= ABOUT THIS EXERCISE =
Please say how many lines in the entries below hold the string "field", with no other words.

= PROVIDED INFORMATION =
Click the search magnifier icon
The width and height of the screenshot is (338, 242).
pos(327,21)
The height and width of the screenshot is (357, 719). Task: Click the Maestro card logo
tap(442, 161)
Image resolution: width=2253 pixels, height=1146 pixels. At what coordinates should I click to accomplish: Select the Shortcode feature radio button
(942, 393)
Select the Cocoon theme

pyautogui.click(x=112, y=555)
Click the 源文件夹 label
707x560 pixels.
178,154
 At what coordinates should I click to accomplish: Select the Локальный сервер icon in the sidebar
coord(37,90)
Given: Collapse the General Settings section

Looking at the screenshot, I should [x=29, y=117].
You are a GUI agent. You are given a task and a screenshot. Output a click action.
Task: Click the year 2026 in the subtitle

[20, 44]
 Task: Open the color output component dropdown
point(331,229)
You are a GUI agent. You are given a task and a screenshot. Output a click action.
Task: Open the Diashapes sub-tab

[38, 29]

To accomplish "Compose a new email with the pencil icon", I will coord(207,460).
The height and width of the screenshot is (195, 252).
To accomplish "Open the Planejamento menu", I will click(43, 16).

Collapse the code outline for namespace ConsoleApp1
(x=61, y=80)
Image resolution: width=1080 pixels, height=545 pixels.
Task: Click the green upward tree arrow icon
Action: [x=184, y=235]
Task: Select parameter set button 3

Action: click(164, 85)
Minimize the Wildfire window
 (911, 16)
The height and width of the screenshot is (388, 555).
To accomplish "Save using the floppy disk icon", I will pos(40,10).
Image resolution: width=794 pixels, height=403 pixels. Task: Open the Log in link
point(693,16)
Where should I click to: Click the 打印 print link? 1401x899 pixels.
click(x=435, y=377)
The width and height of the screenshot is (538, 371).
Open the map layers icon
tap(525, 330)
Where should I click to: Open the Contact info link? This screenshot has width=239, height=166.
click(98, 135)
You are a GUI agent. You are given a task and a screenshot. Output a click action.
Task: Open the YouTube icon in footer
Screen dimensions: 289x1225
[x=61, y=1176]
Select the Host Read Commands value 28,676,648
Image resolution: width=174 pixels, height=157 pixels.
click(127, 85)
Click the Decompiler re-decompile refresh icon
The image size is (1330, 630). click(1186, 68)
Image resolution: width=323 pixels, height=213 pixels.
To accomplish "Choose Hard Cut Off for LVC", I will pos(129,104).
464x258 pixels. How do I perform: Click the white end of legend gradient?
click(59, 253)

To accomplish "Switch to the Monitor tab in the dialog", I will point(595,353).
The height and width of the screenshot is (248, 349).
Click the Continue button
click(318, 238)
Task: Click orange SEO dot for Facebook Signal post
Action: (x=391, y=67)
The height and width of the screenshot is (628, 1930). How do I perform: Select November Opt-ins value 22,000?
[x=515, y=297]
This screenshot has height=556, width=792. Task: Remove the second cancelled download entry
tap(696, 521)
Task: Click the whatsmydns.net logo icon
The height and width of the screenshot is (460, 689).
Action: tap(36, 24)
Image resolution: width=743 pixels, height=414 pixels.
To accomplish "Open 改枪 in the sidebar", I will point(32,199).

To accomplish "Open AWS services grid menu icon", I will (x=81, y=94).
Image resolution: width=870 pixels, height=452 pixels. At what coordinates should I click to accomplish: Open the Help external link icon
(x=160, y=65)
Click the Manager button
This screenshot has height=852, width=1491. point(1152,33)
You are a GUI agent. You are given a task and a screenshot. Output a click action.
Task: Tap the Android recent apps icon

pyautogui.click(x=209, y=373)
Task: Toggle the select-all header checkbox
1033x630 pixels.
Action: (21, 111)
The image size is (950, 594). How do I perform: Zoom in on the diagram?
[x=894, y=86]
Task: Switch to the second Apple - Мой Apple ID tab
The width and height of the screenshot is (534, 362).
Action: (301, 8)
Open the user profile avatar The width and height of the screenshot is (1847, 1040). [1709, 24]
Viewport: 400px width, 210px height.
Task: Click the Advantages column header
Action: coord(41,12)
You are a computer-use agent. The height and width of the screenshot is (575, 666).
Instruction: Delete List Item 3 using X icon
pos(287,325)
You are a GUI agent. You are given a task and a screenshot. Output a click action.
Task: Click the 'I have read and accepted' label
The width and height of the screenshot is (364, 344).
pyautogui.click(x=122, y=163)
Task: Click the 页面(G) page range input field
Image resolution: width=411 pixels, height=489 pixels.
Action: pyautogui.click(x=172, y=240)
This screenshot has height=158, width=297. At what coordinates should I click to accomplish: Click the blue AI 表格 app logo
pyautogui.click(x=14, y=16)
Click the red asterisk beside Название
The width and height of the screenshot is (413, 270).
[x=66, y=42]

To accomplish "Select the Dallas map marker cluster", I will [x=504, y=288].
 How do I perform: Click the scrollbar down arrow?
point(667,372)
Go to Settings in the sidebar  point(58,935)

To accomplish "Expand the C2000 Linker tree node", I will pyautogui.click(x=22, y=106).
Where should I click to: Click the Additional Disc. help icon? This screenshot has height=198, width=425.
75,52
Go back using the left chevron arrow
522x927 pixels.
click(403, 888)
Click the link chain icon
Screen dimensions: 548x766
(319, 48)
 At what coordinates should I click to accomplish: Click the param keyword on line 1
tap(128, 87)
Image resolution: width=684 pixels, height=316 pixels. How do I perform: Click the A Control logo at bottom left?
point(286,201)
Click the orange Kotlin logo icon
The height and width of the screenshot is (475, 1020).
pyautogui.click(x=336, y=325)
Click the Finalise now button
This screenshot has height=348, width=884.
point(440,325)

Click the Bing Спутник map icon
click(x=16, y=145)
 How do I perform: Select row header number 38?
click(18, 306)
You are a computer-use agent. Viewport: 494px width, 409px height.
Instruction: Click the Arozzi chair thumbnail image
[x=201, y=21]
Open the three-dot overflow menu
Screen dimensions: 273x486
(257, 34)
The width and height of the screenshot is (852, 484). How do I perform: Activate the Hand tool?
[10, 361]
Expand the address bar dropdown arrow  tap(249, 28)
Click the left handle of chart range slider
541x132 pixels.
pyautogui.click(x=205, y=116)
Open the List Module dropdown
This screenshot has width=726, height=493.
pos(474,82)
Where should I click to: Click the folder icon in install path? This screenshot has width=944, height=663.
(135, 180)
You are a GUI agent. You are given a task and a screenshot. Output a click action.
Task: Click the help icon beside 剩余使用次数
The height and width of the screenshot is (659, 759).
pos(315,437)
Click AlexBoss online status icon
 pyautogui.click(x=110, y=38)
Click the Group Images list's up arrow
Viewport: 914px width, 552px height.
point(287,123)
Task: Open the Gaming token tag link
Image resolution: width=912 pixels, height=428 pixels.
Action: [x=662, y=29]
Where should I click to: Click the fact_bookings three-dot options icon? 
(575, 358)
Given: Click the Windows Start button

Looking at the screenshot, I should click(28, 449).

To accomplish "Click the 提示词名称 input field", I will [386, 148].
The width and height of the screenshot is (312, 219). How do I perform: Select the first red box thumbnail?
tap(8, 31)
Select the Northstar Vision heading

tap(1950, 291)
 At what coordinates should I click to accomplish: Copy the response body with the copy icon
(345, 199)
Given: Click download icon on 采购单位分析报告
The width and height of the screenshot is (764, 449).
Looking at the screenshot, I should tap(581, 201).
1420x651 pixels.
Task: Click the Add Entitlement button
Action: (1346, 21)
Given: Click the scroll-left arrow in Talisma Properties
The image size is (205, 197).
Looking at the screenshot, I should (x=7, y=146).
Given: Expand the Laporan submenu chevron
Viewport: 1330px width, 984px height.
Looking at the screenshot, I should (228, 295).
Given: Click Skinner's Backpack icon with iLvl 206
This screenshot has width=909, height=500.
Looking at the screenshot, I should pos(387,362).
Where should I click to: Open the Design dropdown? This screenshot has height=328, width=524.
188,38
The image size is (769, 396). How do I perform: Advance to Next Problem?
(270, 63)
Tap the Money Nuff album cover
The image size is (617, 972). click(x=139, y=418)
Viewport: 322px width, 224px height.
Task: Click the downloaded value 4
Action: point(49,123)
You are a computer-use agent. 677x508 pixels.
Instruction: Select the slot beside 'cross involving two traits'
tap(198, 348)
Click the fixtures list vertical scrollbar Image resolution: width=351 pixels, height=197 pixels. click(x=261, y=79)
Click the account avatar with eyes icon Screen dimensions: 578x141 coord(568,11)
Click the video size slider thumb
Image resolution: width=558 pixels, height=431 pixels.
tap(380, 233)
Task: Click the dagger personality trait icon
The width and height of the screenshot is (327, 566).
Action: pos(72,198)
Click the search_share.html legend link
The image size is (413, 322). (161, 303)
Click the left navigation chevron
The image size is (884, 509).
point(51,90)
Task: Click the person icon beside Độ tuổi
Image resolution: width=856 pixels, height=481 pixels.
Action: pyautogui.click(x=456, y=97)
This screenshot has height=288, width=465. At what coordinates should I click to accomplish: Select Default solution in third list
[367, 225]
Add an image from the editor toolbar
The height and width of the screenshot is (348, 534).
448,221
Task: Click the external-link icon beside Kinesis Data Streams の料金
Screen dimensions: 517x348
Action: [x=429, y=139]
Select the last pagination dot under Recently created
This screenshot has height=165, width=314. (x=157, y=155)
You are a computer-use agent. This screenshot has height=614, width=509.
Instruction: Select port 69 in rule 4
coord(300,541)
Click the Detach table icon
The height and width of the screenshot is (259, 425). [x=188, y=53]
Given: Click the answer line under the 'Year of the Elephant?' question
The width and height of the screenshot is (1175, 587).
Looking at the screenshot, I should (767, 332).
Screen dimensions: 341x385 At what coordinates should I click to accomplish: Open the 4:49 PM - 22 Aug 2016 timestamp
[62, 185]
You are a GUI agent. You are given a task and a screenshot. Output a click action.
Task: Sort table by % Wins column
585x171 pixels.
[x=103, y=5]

= WRITTEN SOLUTION =
2